#### Instrucciones
**A)** Según el texto sobre la película de Hillary Clinton, ¿cuánto dura la obra de Nanette Burstein?
**B)** Escribe la continuación del texto sobre la película de Hillary Clinton a partir de su última oración.

Para abrir su película sobre Hillary Rodham Clinton, la cineasta Nanette Burstein le preguntó por su imagen de falta de autenticidad, esa sospecha de que ella en particular, mucho más que cualquier otro político de los Estados Unidos, miente o esconde.
—Lo que ves es lo que hay —le respondió.
Y a lo largo de cuatro horas y 17 minutos Burstein logra mostrar —en Hulu, desde el 6 de marzo— eso que hay, que no es poco dado que se trata de una de las figuras más admiradas y odiadas del país más poderoso de la Tierra, que obtuvo casi tres millones más de votos que Donald Trump en 2016 pero perdió la Casa Blanca en el Colegio Electoral, un ejemplo que acaso refleja exactamente esa complejidad. Desde su infancia hasta su derrota, Clinton hila una historia que no está hecha de elementos predominantemente buenos o predominantemente malos, sino de ambos a la vez, y en ocasión de elementos intermedios, y también ambiguos. “Lo que ves es lo que hay” suena tan arrogante como revelador en la apertura de Hillary.
La narración presenta a la ex secretaria de Estado como alguien a quien la opinión pública consideró problemática desde el primer momento de exposición: cuando Bill Clinton asumió como gobernador de Arkansas y ella seguía usando su apellido de soltera y no tenía hijos y trabajaba a tiempo completo como abogada, por lo cual ganaba más que él. El climax, desde luego, llega con la memoria del gran escándalo de la presidencia de su marido, la relación extramatrimonial con Monica Lewinsky que casi lo arrastró a un fin ignominioso de su carrera.
La gran mayoría de las cosas que cuenta Hillary son conocidas: es difícil la sorpresa cuando alguien ha sido la esposa de un presidente de dos periodos, una funcionaria pública, una senadora y una candidata en un momento en que la polarización amplificó el escrutinio. La novedad está en cómo se cuentan las cosas.

#### Extracto de datos
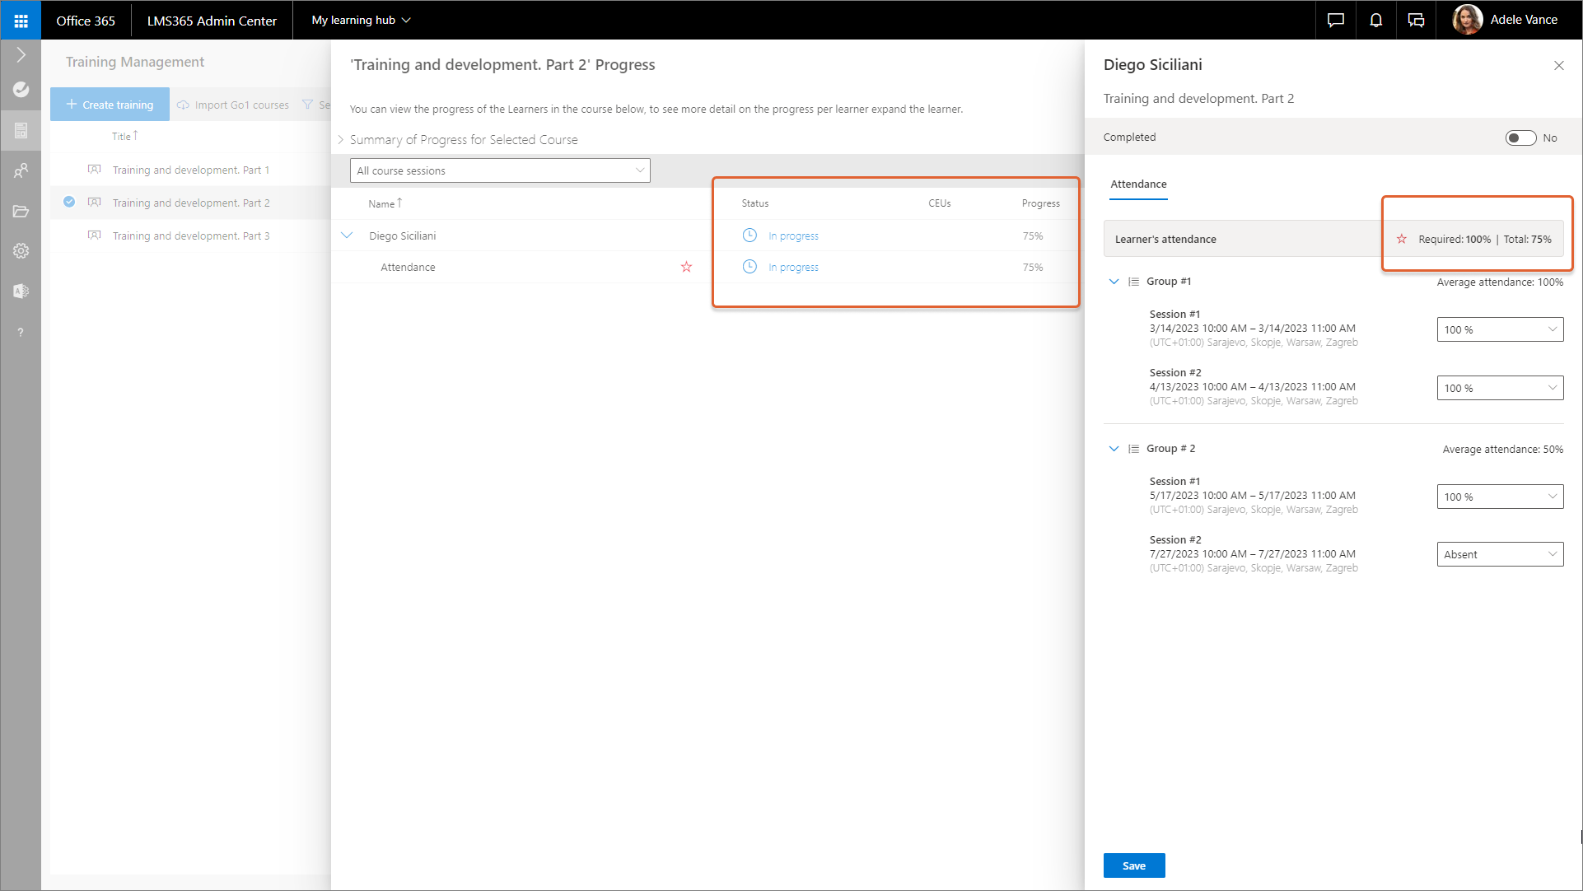Click the Create training button
Image resolution: width=1583 pixels, height=891 pixels.
click(110, 105)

#### Respuestas del ejercicio
**A)** Cuatro horas y 17 minutos.

**B)**
Hay algunos momentos en que Clinton parece arrepentirse del modo en que lo hace: “No éramos perfectos, teníamos desafíos como todas las parejas”, comenzó a hablar sobre el primer affair que se conoció públicamente de su marido, con Gennifer Flowers. Y de inmediato cerró: “No me voy a extender más”. Y hay otros en los que parece no preocuparse por ese cómo: “No le gusta a nadie. Nadie quiere trabajar con él”, abrió fuego contra Bernie Sanders. “Nunca hizo nada. Es un político de carrera. No trabajó hasta los 41 años, y entonces lo eligieron”.
Burstein —que exhibió su documental el 25 de enero en el Festival de Sundance— tuvo acceso no sólo a una larga entrevista en profundidad a Hillary Clinton, sino también a su marido, a su hija, a sus colegas (Barack Obama entre ellos), a muchos miembros del equipo de gestión y de campaña de ella, a sus amigas de distintas épocas pasadas, a los archivos personales y familiares de la política y a 2.000 horas de filmación del backstage de su campaña 2016. Esos materiales siguen una línea de tiempo que corre paralela a la entrevista a lo largo de cuatro episodios: The Golden Girl (La muchacha de oro), Becoming a Lady (Convertirse en una dama), The Hardest Decision (La decisión más difícil) y Be Our Champion, Go Away (Sé nuestra líder y vete).
En esas idas y vueltas cronológicas se destaca algo: Hillary Clinton despertó suspicacias siempre y también siempre se destacó por su pragmatismo, o como ella misma declaró a Burstein: “Estuve decidida a trabajar dentro del sistema”. Al seguir la historia, sin embargo, es difícil atribuirle a ella todo el mérito o demérito del asunto: hay muchos factores sociales, como la generación o el género, determinantes.
Por ejemplo: cuando va a dar el examen para entrar a la carrera de Derecho, los estudiantes varones la acosan como a las pocas otras mujeres que se presentaban:
—¿Qué haces aquí? Si entras y me quitas mi lugar me mandan a pelear a Vietnam —le dijo uno.
Era injusto que pretendiera negarle el acceso a la educación, mucho menos al borde de la segunda ola de feminismo. Y también tenía razón sobre su destino potencial de cadáver joven en la guerra. Entonces ella tenía un novio que era objetor de conciencia.
Del mismo modo que luego del affair de su esposo con la becaria ella decidió seguir adelante con él (“Me sentí tan agradecido de que ella pensara que teníamos lo suficiente para aguantar”, dice él a la cineasta: “Dios sabe la carga que llevó por eso”) ella decidió seguir adelante con su ambición. Aun si eso le costaba la vida a otro. No tenía ella la responsabilidad de que las cartas fueran tan malas para todos.
Amor por la política, amor por Bill Clinton
Como si el candor de la infancia pudiera contener en una semilla una vida entera, Hillary cuenta una historia de Hillary pequeña, en un suburbio de clase media republicana de Chicago, mientras pierde en un juego de cartas con su padre:
—¡Cuando crezca me voy a casar con un demócrata!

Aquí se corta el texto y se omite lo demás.